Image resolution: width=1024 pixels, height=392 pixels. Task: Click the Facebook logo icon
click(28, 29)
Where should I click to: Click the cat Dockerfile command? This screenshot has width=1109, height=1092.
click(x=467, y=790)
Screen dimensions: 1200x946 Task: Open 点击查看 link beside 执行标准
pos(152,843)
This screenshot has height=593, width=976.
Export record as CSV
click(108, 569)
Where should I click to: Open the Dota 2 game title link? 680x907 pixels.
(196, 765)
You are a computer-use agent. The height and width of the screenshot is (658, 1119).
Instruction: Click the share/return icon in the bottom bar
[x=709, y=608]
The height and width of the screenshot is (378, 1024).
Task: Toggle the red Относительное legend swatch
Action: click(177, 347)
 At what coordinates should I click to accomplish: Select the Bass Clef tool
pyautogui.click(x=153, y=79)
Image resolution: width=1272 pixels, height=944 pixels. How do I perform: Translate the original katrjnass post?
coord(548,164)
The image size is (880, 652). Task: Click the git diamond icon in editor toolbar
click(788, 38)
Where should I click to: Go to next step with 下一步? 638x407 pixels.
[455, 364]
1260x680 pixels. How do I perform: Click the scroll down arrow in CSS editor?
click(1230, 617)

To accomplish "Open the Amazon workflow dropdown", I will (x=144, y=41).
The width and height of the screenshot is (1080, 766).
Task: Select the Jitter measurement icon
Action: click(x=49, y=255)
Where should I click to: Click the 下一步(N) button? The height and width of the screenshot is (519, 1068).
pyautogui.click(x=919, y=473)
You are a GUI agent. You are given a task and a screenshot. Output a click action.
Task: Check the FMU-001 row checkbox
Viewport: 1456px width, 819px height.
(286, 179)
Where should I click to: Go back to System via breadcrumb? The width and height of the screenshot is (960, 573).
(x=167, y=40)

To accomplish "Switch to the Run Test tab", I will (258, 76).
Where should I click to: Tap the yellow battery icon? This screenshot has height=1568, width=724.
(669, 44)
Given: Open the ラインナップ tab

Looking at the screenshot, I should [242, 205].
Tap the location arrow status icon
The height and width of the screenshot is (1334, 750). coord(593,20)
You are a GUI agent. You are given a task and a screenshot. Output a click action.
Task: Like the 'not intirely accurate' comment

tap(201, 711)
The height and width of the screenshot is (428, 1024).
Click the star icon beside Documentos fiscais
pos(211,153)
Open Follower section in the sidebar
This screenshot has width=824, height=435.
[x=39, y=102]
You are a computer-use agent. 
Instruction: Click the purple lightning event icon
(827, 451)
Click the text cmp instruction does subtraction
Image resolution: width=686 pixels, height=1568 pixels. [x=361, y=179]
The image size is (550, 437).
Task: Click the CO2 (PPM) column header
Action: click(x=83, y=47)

--*--

The answer is the run of lines that starts at the one containing "Click the text" and ends at the last line of the material, reproduced exactly.

▸ **Result of this task**:
Click the text cmp instruction does subtraction
Image resolution: width=686 pixels, height=1568 pixels. [x=361, y=179]
The image size is (550, 437).
Task: Click the CO2 (PPM) column header
Action: click(x=83, y=47)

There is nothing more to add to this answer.